+ (at the end) one hypothesis for why published randomized trials could disagree more than non-experimental studies
This week’s Lancet has a paper about the effect of treating schoolchildren for malaria in Kenya, by Sian Clarke, Matthew Jukes, and several other people. The study seems to have been very well done. Children in some schools received malaria treatment and children in other schools received placebos: Which were which was “revealed to the investigators only after completion of the statistical analysis.”
Children in treatment schools were healthier and had longer attention spans, but “no effect was shown for inattentive or hyperactive-compulsive behaviours or on educational achievement.”

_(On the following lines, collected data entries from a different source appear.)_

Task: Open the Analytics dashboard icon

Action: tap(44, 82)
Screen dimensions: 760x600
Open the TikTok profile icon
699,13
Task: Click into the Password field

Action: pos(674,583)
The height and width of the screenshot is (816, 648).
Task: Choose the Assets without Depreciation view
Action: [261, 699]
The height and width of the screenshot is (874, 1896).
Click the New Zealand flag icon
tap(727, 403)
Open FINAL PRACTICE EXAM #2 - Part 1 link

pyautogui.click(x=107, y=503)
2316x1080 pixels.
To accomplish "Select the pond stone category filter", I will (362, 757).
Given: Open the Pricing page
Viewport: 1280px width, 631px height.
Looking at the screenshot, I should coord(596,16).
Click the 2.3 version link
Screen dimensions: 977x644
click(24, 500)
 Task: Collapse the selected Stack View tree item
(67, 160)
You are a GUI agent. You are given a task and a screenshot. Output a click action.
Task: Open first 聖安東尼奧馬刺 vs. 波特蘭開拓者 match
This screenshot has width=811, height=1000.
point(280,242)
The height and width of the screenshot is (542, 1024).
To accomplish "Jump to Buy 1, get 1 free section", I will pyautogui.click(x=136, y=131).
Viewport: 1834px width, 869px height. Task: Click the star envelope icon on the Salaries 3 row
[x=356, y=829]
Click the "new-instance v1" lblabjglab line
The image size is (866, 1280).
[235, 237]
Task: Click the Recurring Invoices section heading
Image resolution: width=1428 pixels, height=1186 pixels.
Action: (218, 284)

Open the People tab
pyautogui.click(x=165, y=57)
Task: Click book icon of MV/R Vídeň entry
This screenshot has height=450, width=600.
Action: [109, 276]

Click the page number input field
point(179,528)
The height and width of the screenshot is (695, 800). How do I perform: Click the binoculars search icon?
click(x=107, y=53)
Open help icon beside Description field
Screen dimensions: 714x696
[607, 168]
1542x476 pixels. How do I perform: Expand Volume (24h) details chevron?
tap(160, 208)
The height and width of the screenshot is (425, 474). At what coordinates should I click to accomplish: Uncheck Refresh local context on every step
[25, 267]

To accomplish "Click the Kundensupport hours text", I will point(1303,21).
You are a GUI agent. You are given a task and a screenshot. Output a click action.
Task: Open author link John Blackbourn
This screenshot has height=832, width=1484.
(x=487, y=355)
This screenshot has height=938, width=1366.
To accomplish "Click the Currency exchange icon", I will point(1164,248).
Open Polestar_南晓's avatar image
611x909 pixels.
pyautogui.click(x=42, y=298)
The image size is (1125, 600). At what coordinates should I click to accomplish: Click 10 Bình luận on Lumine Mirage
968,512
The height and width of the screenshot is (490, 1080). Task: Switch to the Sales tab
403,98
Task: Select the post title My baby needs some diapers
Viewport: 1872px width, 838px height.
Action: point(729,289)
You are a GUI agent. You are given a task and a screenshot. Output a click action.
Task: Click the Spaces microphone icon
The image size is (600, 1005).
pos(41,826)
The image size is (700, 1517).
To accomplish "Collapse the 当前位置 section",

This study is interesting because the intervention doesn’t just treat kids with malaria: it treats all kids. Apparently (from the article and the associated podcast), children who grow up in areas with lots of malaria develop a degree of immunity to malaria flare-ups (with the fevers and other symptoms with which I am intimately familiar) but still can have malaria in their system which has other negative effects like anemia.
The authors conclude “Effective malaria interventions could be a valuable addition to school health programmes.” In the podcast (July 12), the always charismatic World Bank researcher Don Bundy explains that the study is being replicated in Senegal and in a different part of Kenya.
The lack of effects on school performance stands in contrast to a recent study in Sri Lanka that found significant impacts of malaria treatment on children’s school performance. This reminds me of Worrall’s paper (which I blogged about earlier) which pointed to a greater tendency among randomized trials to see disparate results than among non-experimental trials. One plausible explanation for this is that non-experimental trials are subject to greater publication bias: A non-experimental trial has to meet a higher bar to publish a dissenting result than a randomized trial. This could lead to more variance in published experimental trial results.
I don’t find it particularly surprising that we have lots of variation across randomized trials. Contexts are different. Heartening? No. Surprising? No.